Provided entries Start Marker
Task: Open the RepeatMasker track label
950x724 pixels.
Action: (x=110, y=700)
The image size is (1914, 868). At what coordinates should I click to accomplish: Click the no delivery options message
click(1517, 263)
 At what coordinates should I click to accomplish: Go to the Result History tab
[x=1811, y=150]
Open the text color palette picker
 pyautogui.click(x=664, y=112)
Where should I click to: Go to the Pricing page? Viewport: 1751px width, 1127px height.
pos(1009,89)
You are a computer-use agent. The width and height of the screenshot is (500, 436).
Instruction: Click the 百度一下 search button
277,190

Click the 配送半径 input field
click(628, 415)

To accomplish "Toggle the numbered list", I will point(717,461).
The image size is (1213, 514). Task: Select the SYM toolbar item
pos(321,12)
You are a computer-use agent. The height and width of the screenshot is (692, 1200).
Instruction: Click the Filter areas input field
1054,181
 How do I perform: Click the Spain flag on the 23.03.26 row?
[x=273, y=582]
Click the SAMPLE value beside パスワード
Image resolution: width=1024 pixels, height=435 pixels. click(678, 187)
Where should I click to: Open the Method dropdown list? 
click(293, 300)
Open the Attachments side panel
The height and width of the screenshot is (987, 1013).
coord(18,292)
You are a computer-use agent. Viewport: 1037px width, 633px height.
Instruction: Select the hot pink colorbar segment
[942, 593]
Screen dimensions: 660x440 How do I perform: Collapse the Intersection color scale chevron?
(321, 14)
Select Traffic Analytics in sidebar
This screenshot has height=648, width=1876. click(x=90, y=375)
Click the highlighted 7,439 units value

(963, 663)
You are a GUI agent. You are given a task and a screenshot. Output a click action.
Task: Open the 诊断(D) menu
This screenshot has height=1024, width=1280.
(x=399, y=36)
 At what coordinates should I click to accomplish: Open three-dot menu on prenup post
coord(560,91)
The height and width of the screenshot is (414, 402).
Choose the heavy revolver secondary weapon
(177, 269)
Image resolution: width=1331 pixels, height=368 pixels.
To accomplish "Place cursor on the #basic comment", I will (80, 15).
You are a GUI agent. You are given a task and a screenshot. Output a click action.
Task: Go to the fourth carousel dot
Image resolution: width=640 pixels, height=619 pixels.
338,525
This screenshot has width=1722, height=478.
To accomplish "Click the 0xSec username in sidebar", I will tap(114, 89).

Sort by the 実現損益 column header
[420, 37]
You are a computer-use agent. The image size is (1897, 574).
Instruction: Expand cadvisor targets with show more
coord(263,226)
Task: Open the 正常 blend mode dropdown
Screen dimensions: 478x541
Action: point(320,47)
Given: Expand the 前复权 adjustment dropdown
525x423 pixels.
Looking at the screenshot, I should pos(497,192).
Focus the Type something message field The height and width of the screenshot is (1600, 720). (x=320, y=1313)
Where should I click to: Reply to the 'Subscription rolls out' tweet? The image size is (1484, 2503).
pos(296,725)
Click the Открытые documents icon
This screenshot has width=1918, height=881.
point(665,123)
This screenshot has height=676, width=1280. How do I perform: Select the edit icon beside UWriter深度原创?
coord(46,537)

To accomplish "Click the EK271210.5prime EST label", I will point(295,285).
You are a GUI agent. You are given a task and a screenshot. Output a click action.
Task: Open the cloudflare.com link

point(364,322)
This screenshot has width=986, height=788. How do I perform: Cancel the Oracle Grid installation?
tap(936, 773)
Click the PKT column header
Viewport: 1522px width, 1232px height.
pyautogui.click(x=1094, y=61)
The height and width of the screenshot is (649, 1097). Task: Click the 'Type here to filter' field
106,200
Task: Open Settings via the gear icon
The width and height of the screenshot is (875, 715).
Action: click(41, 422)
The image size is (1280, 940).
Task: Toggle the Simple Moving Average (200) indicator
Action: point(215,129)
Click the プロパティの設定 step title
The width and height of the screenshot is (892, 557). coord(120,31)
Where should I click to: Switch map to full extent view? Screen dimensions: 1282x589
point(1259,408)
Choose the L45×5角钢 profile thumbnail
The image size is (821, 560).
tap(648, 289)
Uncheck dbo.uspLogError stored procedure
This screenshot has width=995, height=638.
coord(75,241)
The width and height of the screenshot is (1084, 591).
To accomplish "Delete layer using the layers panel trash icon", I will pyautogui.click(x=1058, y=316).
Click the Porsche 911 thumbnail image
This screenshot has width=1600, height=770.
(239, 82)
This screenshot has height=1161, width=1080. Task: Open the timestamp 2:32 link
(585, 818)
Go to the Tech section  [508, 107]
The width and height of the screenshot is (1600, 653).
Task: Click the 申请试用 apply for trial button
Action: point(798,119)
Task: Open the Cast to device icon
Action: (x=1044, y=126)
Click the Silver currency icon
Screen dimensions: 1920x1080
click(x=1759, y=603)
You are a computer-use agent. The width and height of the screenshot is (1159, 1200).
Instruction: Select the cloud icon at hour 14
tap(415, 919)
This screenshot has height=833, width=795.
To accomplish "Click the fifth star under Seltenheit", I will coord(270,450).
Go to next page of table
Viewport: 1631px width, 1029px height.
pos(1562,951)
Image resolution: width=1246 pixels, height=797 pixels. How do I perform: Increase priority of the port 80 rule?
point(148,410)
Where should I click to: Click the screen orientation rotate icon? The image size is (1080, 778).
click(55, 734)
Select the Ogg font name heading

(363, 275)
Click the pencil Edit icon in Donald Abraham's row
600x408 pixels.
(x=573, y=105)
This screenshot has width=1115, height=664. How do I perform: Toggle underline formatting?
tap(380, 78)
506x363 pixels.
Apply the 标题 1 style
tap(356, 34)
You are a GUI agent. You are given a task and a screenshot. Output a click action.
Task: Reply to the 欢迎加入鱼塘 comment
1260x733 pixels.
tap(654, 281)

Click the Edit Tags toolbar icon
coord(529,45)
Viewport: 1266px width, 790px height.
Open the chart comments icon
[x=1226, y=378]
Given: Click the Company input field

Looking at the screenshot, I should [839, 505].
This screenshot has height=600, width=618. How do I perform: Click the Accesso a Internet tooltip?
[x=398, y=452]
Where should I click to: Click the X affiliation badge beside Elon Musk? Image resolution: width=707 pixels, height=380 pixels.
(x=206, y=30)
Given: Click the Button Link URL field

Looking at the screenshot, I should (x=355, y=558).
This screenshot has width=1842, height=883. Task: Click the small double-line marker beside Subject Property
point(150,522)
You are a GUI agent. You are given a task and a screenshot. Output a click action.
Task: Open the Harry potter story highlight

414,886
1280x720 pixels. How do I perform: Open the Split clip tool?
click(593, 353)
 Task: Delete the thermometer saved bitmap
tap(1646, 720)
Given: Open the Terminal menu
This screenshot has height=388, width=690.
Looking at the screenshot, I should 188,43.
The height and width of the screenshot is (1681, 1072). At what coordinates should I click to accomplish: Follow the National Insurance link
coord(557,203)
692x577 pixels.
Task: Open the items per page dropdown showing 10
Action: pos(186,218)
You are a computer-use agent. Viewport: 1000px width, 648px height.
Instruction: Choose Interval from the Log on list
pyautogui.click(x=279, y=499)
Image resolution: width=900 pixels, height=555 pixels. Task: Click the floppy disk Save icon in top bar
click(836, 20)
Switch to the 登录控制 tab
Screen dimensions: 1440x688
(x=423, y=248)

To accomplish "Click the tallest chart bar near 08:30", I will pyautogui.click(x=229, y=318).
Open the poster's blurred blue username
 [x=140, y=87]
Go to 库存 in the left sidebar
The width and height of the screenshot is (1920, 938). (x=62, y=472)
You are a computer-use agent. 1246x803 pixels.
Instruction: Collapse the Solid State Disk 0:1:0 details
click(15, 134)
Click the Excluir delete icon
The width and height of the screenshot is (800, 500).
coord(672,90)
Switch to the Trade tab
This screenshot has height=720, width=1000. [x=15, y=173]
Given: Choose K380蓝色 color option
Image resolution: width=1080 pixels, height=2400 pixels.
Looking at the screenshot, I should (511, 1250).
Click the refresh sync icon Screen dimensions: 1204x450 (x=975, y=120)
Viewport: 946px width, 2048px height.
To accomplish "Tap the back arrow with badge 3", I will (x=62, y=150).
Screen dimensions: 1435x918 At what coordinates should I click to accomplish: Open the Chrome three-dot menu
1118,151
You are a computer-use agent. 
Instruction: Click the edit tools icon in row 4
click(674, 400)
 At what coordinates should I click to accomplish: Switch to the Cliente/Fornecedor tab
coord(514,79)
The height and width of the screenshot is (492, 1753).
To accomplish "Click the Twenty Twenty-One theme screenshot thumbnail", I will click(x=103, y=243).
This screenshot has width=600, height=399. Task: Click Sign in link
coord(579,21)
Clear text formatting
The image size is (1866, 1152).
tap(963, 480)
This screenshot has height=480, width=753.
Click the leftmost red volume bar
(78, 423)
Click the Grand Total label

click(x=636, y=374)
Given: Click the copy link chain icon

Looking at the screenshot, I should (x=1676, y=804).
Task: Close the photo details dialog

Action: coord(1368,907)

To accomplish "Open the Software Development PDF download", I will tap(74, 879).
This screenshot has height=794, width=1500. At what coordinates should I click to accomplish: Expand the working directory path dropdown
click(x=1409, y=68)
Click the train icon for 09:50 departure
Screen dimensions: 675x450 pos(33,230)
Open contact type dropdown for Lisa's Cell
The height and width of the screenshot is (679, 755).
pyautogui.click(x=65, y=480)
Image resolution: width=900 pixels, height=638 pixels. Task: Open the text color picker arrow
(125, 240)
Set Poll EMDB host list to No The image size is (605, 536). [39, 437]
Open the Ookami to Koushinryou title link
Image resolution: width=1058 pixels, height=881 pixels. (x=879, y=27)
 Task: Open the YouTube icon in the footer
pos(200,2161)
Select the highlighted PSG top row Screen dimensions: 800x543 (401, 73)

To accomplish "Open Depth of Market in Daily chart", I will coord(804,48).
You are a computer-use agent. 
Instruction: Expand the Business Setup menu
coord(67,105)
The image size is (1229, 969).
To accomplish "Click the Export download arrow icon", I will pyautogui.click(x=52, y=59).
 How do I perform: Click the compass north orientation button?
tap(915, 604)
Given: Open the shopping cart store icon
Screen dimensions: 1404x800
Provided entries End Marker
What this task involves: Answer with one number only: how many lines of the entries above include the word "download"?

Response area: 2